A return trip is in order to fully explore the dessert options.

Now let’s talk about the windy city.  Chicago got that name not for meteorological wind but for rhetorical wind.  In terms of actual average wind speed, Chicago is #12 and Boston is #1 among large US metro areas with average blowage of 12.3 MPH to Chicago’s 10.3.  Make of this what you will but it does nothing to excuse the architectural sins of Boston City Hall Plaza, where the wind seems even more punishing than elsewhere in town.  [For more windy maps, check out these beautiful visualizations of national wind patterns]

Linda Tischler says it better than I could in a piece called Boston’s City Hall Plaza, One of Country’s Worst Public Spaces, to Get Green Makeover where she observes, with my emphasis,

The EPA, in a gesture that will forever endear them to Bay Staters, has selected the frigid and loathsome brick-scape around City hall as one of five winners of its new Greening America’s Capitals campaign.
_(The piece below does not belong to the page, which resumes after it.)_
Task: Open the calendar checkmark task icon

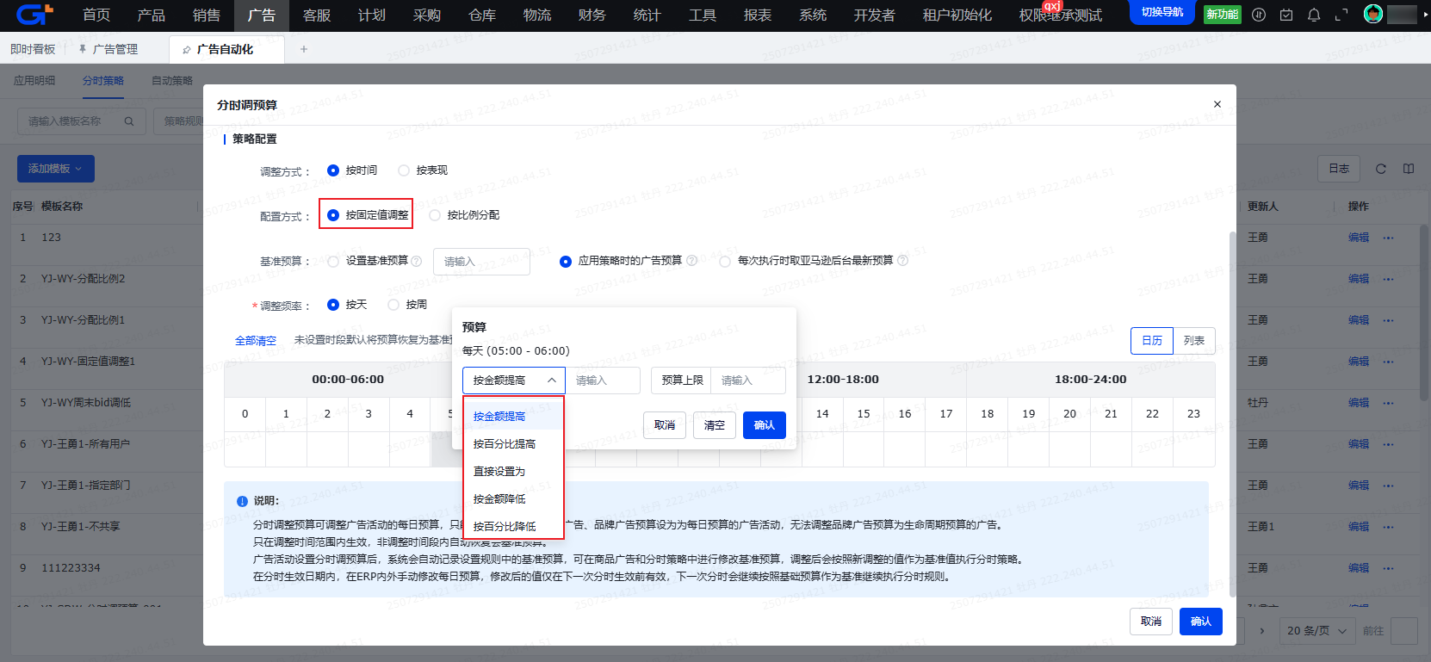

The winner of a preliminary screening will work with the agency and the city of Boston in November to try and come up with a plan to soften the barren, 7-acre wasteland that surrounds the terrifying Brutalist monument, Boston City Hall, surely one of the least-loved buildings in America.

I’m not sure when that piece was published but I’m still waiting for some greening to happen at CHP.  For me, the worst thing about the dark and windy plaza is that in summer, it does not become shady and breezy, it becomes sun-baked and devoid of shelter of any kind. Good thing there’s a frozen yogurt truck in rotation.